■ **ABOUT THIS TASK**
After finding the line that holds "Given: Toggle the" below, set down that line and the rest through the final one exactly, leaving the pictures out.

■ **ENTRIES SUPPLIED**
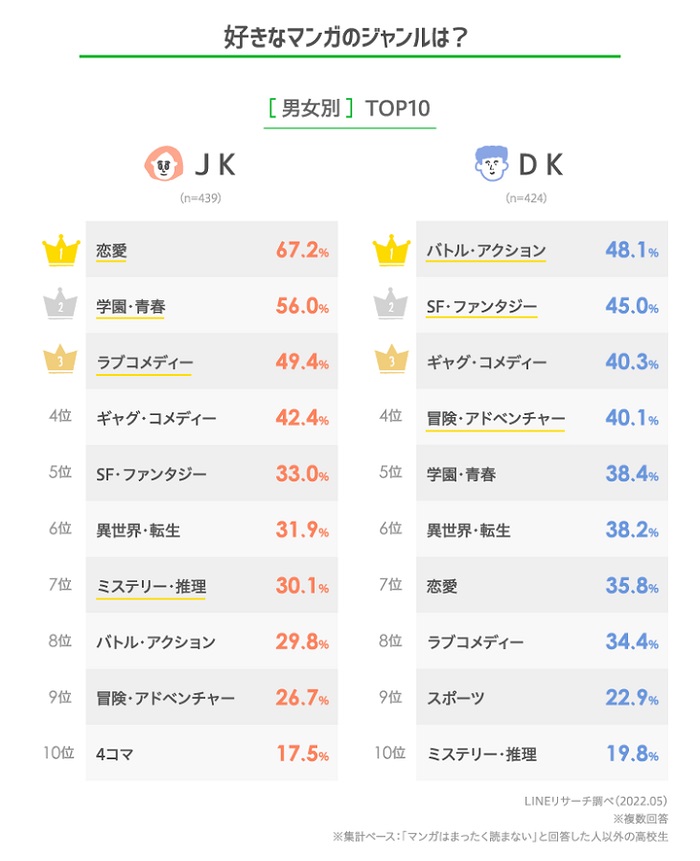The height and width of the screenshot is (861, 700).
Task: Click the DK boy face icon
Action: [490, 163]
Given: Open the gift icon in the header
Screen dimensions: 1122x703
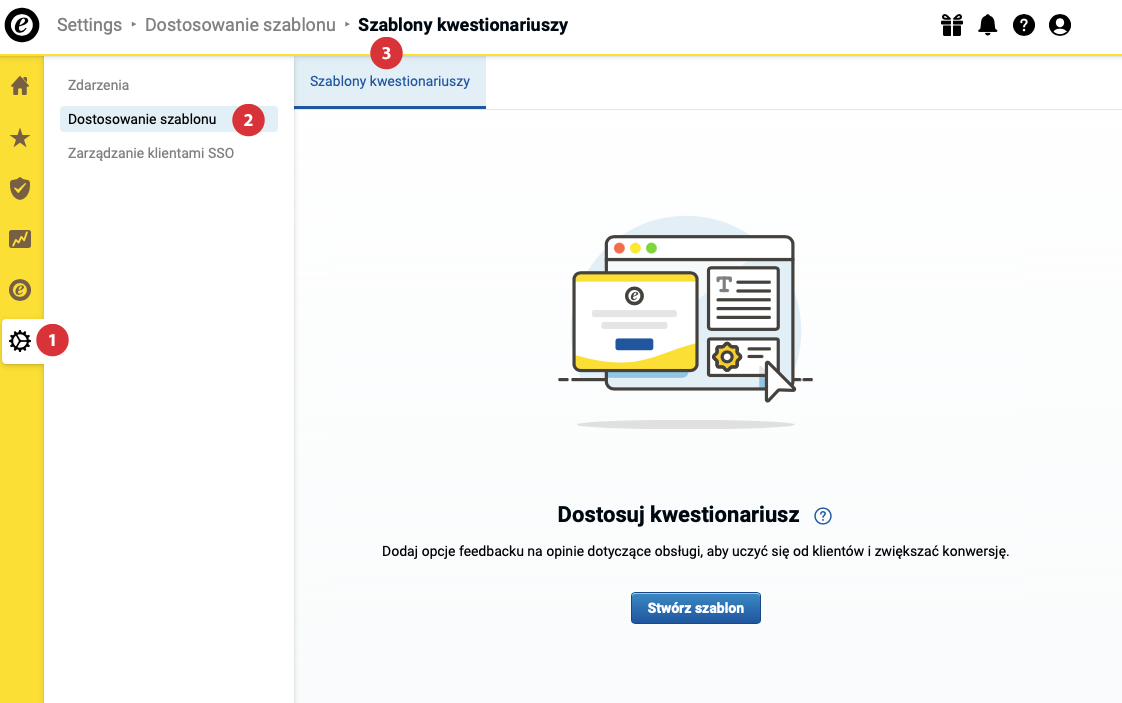Looking at the screenshot, I should click(x=952, y=25).
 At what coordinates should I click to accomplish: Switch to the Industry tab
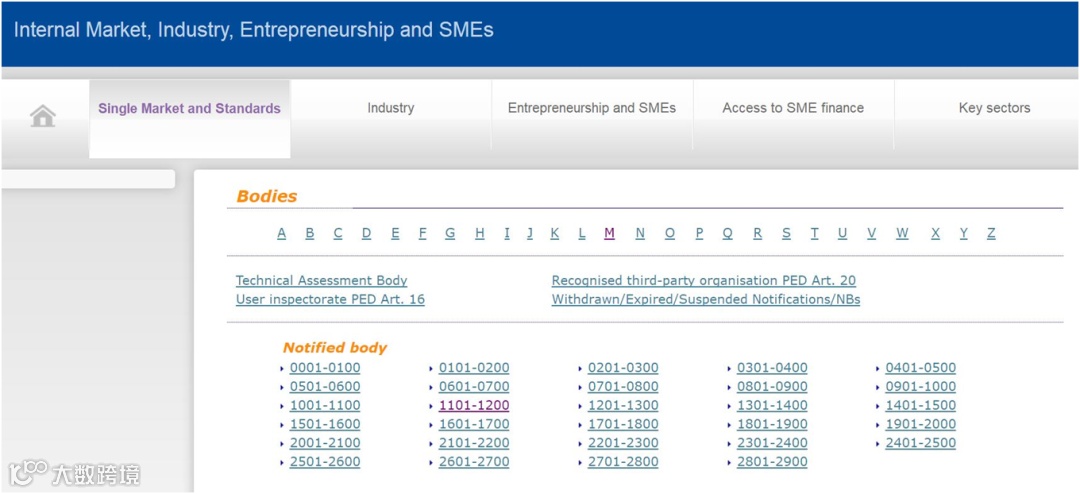coord(390,108)
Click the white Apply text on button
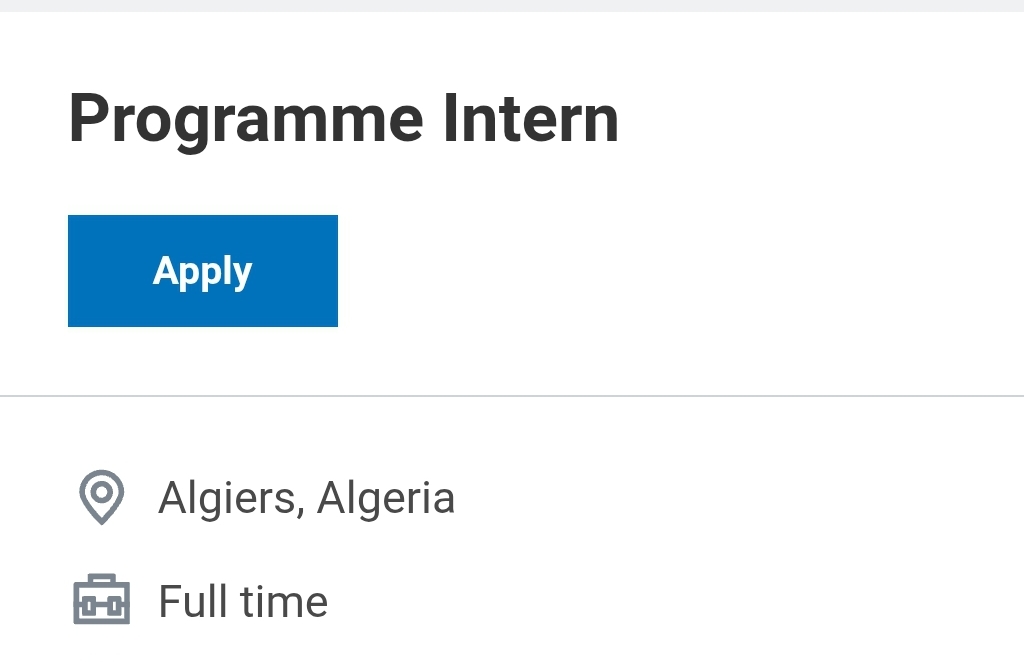This screenshot has width=1024, height=662. [202, 272]
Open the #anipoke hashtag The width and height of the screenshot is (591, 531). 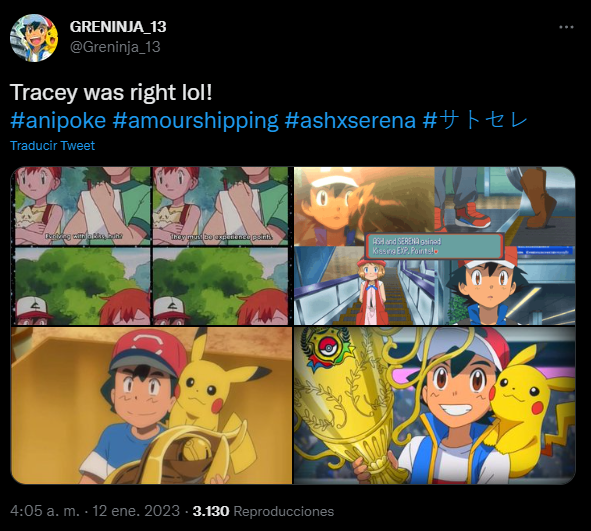58,121
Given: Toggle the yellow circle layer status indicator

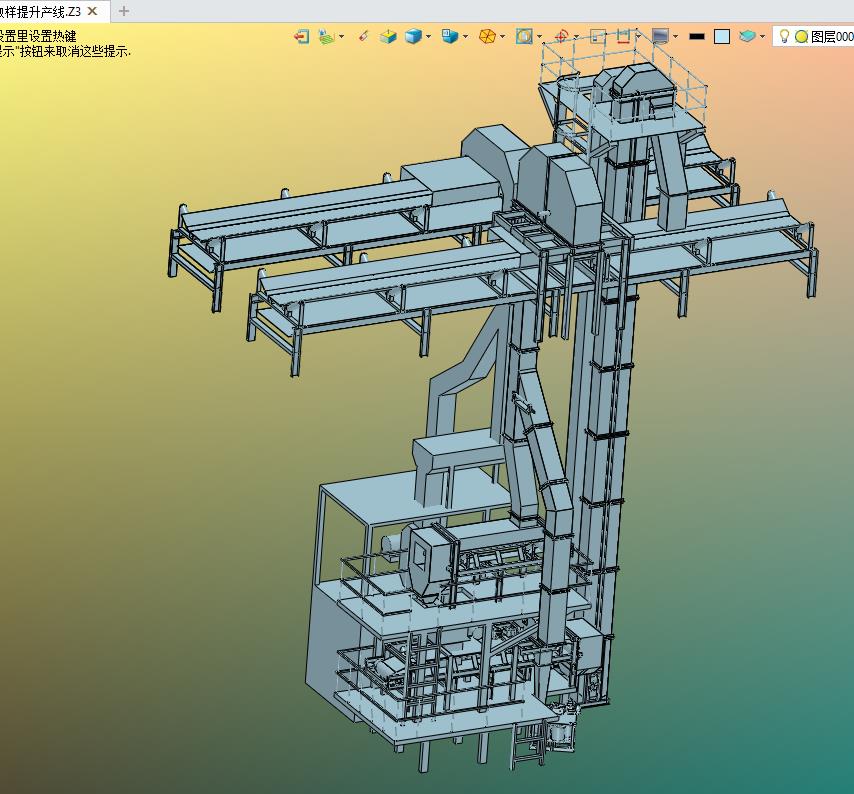Looking at the screenshot, I should pyautogui.click(x=801, y=36).
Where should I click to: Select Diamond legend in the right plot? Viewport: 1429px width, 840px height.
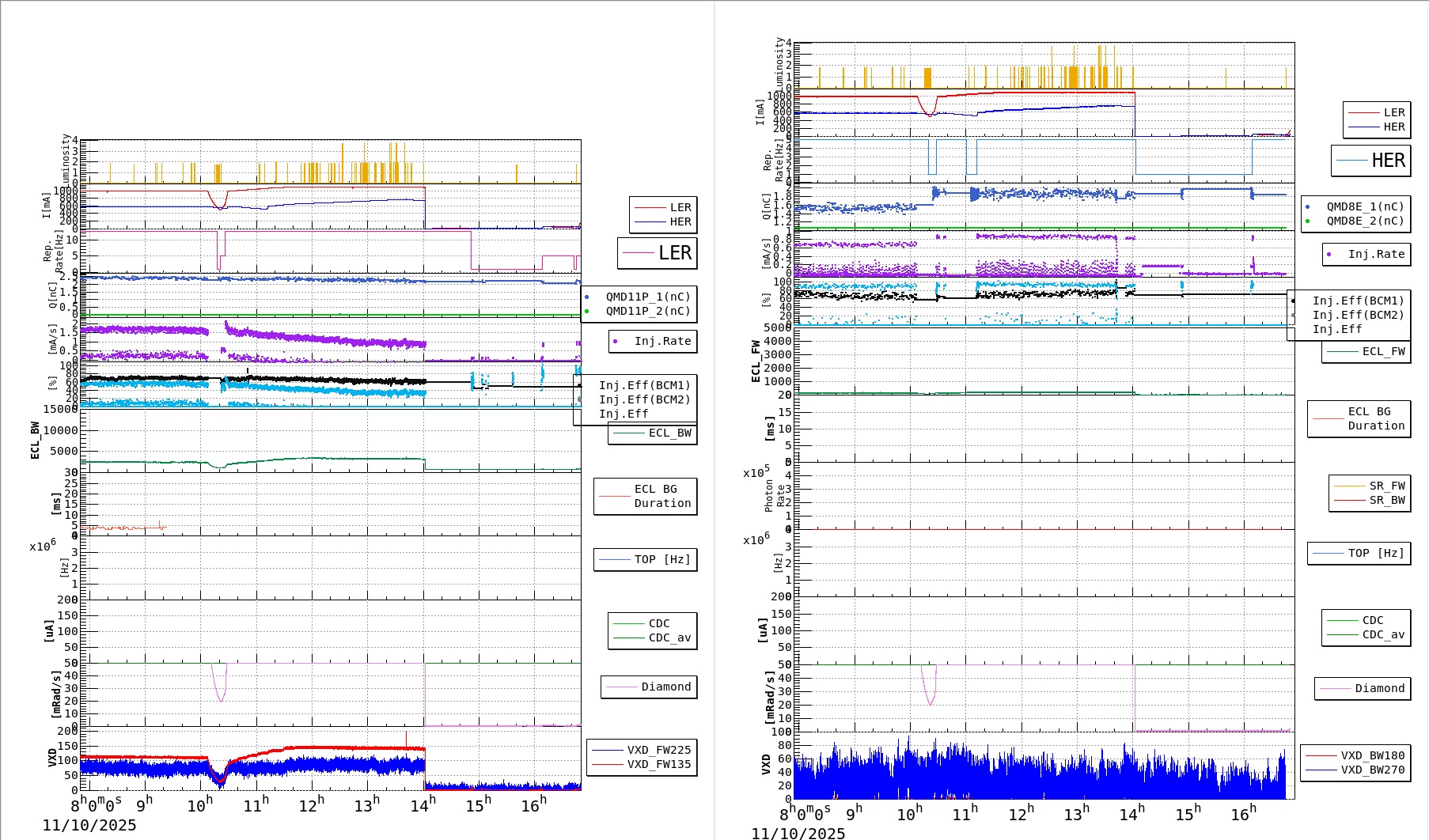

■ **EXPECTED ANSWER**
Given: Toggle the yellow circle layer status indicator

Looking at the screenshot, I should pyautogui.click(x=801, y=36).
Where should I click to: Select Diamond legend in the right plot? Viewport: 1429px width, 840px height.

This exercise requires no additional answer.